Inactivation of wild-type p53 during gastric carcinogenesis is usually caused by mutations within exons 5-8 of the p53 gene leading to mutated, usually immunohistochemically detectable p53 proteins, However, functional inactivation of wild-type p53, mimicking mutational inactivation, may also result from binding to overexpressed MDM2 protein, While these two mechanisms of p53 inactivation are considered to be mutually exclusive, no data exist as to whether MDM2 overexpression occurs during gastric carcinogenesis.
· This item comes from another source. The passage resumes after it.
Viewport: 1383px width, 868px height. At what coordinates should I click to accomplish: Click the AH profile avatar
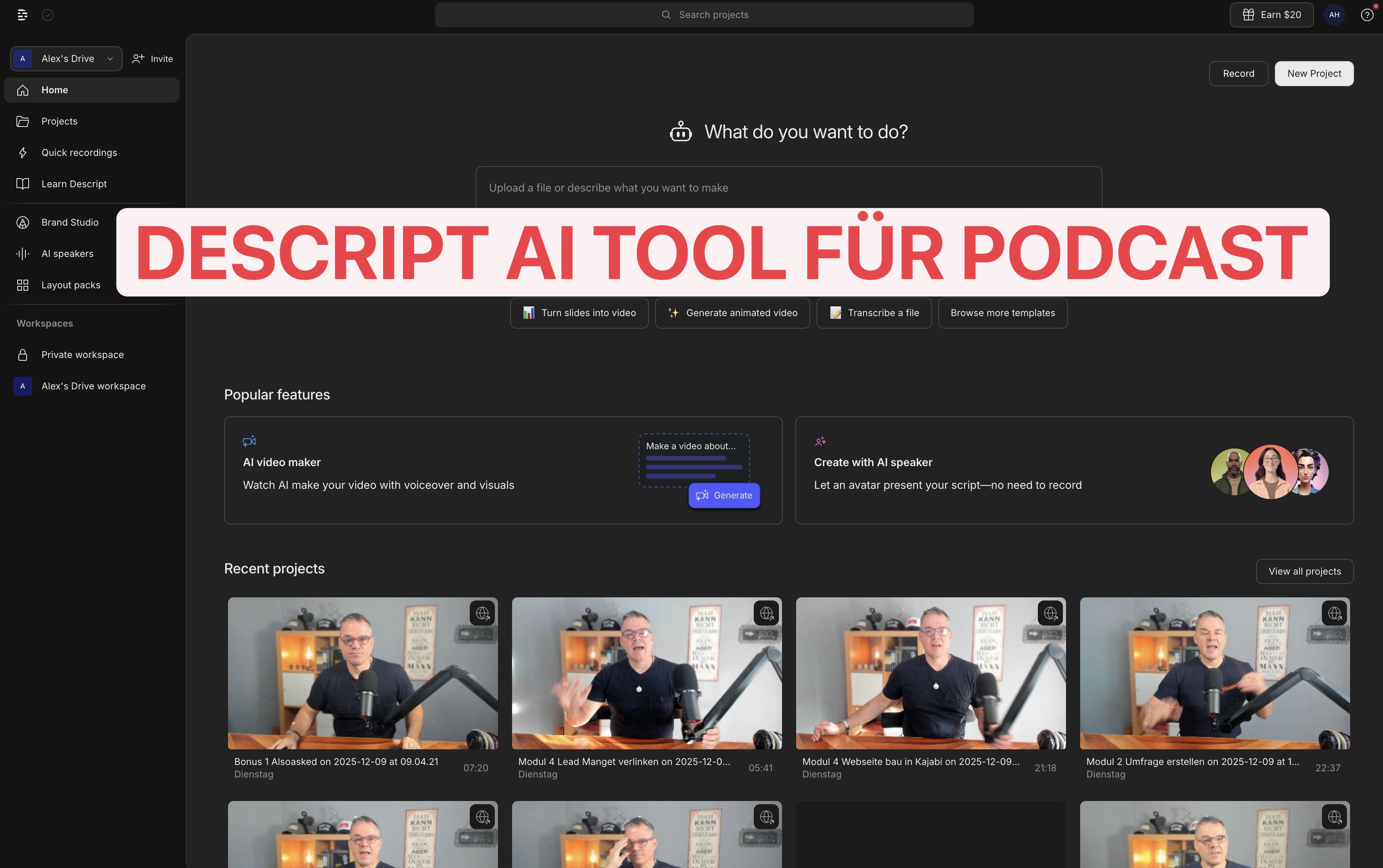tap(1334, 15)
MDM2 protein overexpression was therefore studied in relation to p53 protein accumulation in gastric carcinogenesis. Forty-five paraffin-embedded gastrectomy specimens from early gastric carcinomas were examined for the presence of chronic active gastritis, chronic atrophic gastritis, subtypes of intestinal metaplasia, and dysplasia, The Lauren type was reassessed for all early carcinomas. p53 protein accumulation was examined using the monoclonal antibody DO-7. MDM2 protein overexpression was assessed with the monoclonal antibody SMP-14. Complete absence of nuclear p53 protein accumulation was observed in chronic active gastritis, chronic atrophic gastritis, and intestinal metaplasia, irrespective of the subtype, In gastric dysplasia (one mild, two moderate, one severe), only severe dysplasia was p53-positive, Intestinal-type (n=20) and diffuse-type early gastric carcinoma (n=25) were p53-positive in 70 and 52 per cent of the cases, respectively. MDM2 protein overexpression was not observed during gastric carcinogenesis, either in the p53-positive or in the p53-negative cases, In conclusion, it appears that functional inactivation of wild-type p53 by MDM2 protein overexpression plays no role in (early) gastric carcinogenesis. (C) 1998 John Wiley & Sons, Ltd.